**Brief 1**
In the passage on Blakemore's directing career, who got the job of Artistic Director at the Lyric Theatre?
**Brief 2**
Copy word for word a stretch of the passage on Blakemore's directing career, starting at "In 1995 he directed" and ending at "Sharon D Clarke.".

**Text section**
His association with playwright Michael Frayn, which began at the Lyric Hammersmith with Make and Break (1980) and Noises Off (1982), continued with Frayn's Benefactors (Vaudeville, 1984), Frayn's translation of Uncle Vanya (Vaudeville, 1988), and his original plays, Here (Donmar Warehouse, 1993) and Now You Know (Hampstead, 1995). In 1980, Blakemore was invited to direct a series of four plays at the newly reconstructed Lyric Theatre (Hammersmith) by Artistic Director Bill Thomley. The Board made it known that they were looking for a new Artistic Director, and Blakemore decided to put his name forward. However, the job went to Peter James.[8]
After an absence of many years, Blakemore returned to the National to direct Frayn's play Copenhagen in May 1998, before its transfer to the Duchess Theatre in February 1999. This was followed by Alarms and Excursions (Gielgud, September 1998), Democracy (National, Cottesloe, September 2003; Wyndham's, April 2004)[1], and Afterlife (National, Lyttelton, June 2008)[2][permanent dead link].
In 1995 he directed the off-Broadway production of Death Defying Acts, composed of three one-act plays (Central Park West by Woody Allen, The Interview by David Mamet and Hotline by Elaine May). Also Coleman's The Life (1997), the revival of Kiss Me, Kate (1999), Embers by Christopher Hampton, with Jeremy Irons at the Duke of York's Theatre in London (March 2006) [3] and, on Broadway, Deuce by Terrence McNally (April 2007) starring Angela Lansbury and Marian Seldes[4]. Blakemore's production of Is He Dead?, a comic play by Mark Twain, never previously produced, opened on Broadway in November 2007 with a run of 105 performances [5]. In 2014 Blakemore directed Angela Lansbury once more, in the critically acclaimed West End production of "Blithe Spirit". His most recent production was the London premiere of 'The Life', staged at the Southwark Playhouse in 2017, starring Sharon D Clarke.
^Blakemore (2013) p.147. Neither of their passions was requited, but Hall did not renew Blakemore's contract. Tom Chester, a character in Blakemore's novel Next Season – a devious and aloof theatre director – is recognisable as Peter Hall.
^Blakemore (2013) pp.275–286. Perhaps his most insubordinate suggestion was that Peter Hall should no longer draw a full salary from the National during his frequent absences directing elsewhere (Glyndebourne, Bayreuth e.g.) All the other directors had their incomes from the National suspended while guest-directing.

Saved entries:
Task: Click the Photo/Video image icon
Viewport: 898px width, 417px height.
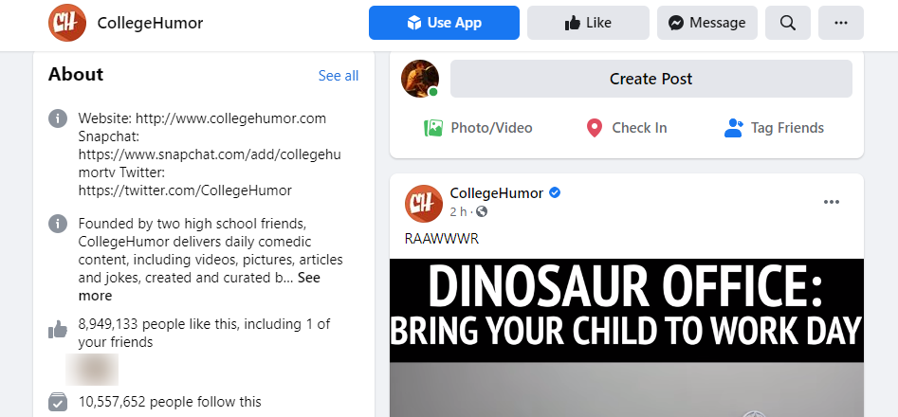Action: point(433,128)

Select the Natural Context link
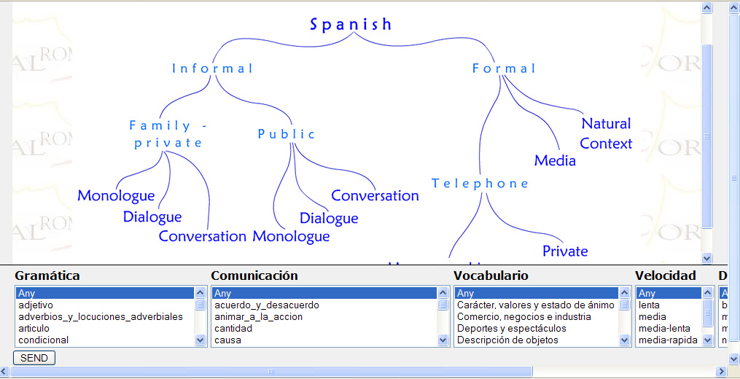(606, 133)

**Task answer 1**
Peter James

**Task answer 2**
In 1995 he directed the off-Broadway production of Death Defying Acts, composed of three one-act plays (Central Park West by Woody Allen, The Interview by David Mamet and Hotline by Elaine May). Also Coleman's The Life (1997), the revival of Kiss Me, Kate (1999), Embers by Christopher Hampton, with Jeremy Irons at the Duke of York's Theatre in London (March 2006) [3] and, on Broadway, Deuce by Terrence McNally (April 2007) starring Angela Lansbury and Marian Seldes[4]. Blakemore's production of Is He Dead?, a comic play by Mark Twain, never previously produced, opened on Broadway in November 2007 with a run of 105 performances [5]. In 2014 Blakemore directed Angela Lansbury once more, in the critically acclaimed West End production of "Blithe Spirit". His most recent production was the London premiere of 'The Life', staged at the Southwark Playhouse in 2017, starring Sharon D Clarke.